5. Median survival from diagnosis of advanced colorectal cancer is 6-9 months. During this time patients may experience a wide range of physical and psychological symptoms resulting in decreased quality of life.

6. The management of patients with advanced colorectal cancer involves a combination of specialist treatment (palliative surgery, cytotoxic chemotherapy and radiation), symptom control and psychosocial support. Early chemotherapy, before onset of symptoms, has been shown to prolong survival and improve overall quality of life.

7. Approximately 60% of patients experience a response or a period of stable disease following first-line 5FU/FA therapy, but in all cases this state is only temporary as the disease eventually becomes resistant to treatment. Whilst quality of life may well be improved in patients who respond, the tumour response rates are of the order of 14-37%. The benefits must therefore be considered against the side effects of treatment, the potential need for multiple hospital visits and, in many cases, the problems and anxieties of having a central venous line in place without obvious response.

Information on NICE

1. Copies of the full guidance and supporting documentation will be available on the NICE web site (www.nice.org.uk) from midday on 7th March 2002.

2. Health professionals are expected to take the Institute's guidance fully into account when exercising their clinical judgement for individual patients. This guidance does not, however, override the individual responsibility of health professionals to make appropriate decisions in the circumstances of the individual patient, in consultation with the patient and/or guardian or carer.

3. The National Institute for Clinical Excellence (NICE) is a part of the NHS. Part of its work is technology appraisals. The Institute produces guidance for both the NHS and patients on medicines, medical equipment and clinical procedures based on evidence of clinical and cost effectiveness. Each appraisal takes an average 12 months to complete and involves the manufacturers of the technology, groups that represent patients/carers and healthcare professionals.

4. NICE promotes clinical and cost effectiveness through its technology appraisals, clinical guidelines and audit tools.
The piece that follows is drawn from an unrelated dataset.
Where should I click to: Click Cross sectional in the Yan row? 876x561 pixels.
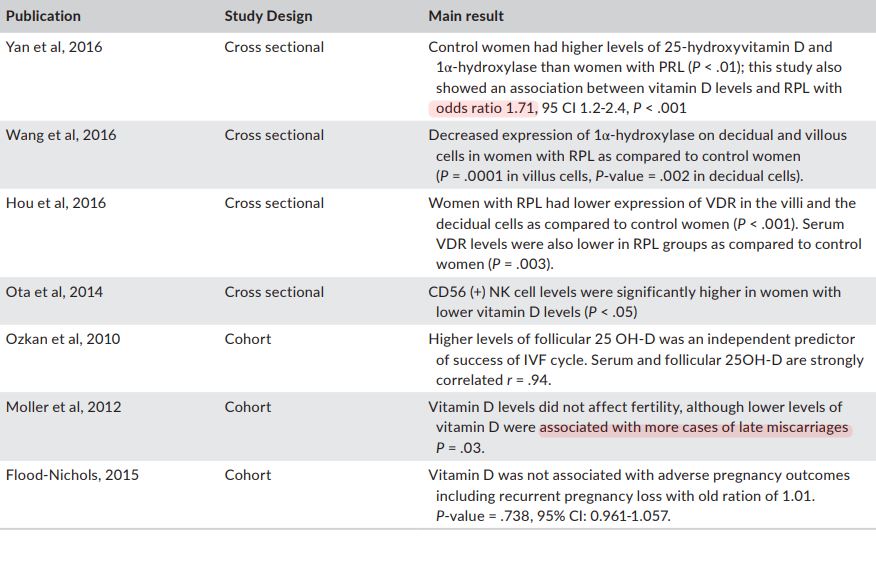274,47
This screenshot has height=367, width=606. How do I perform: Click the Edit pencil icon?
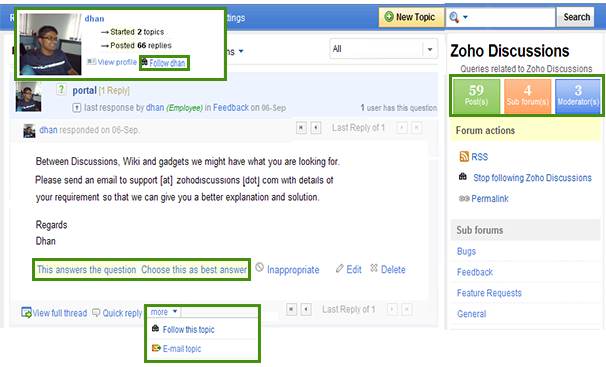(339, 268)
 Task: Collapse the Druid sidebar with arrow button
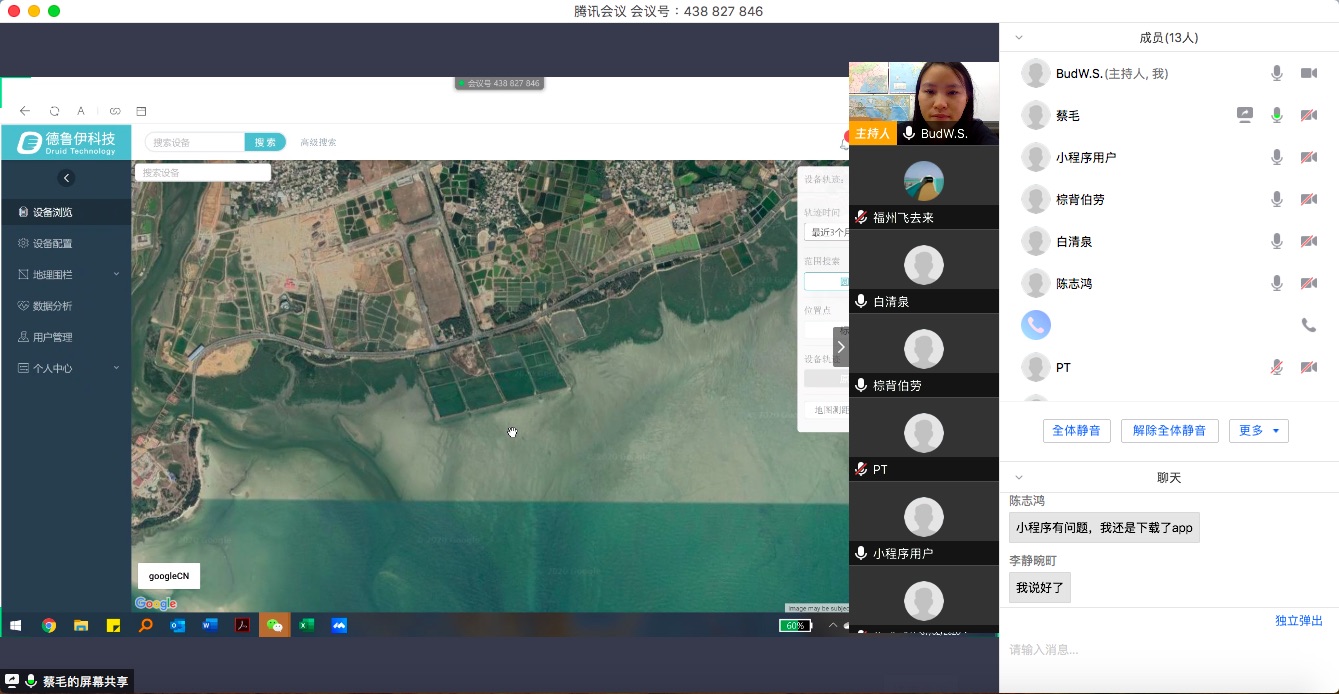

The Institute supports the work of those who make the complex treatment decisions - doctors, nurses, and other health professionals. The needs of the patient are central to NICE's work, and the Institute has forged strong links with patient groups and representatives.

5. Topics for the NICE work programme are selected by the Department of Health and the National Assembly for Wales. NICE advises the NHS on how these technologies can best be used. It is also responsible for the production of national clinical guidelines, promoting best practice throughout the NHS. To support and assess the implementation of such guidelines, audit tools are produced for use in the clinical setting.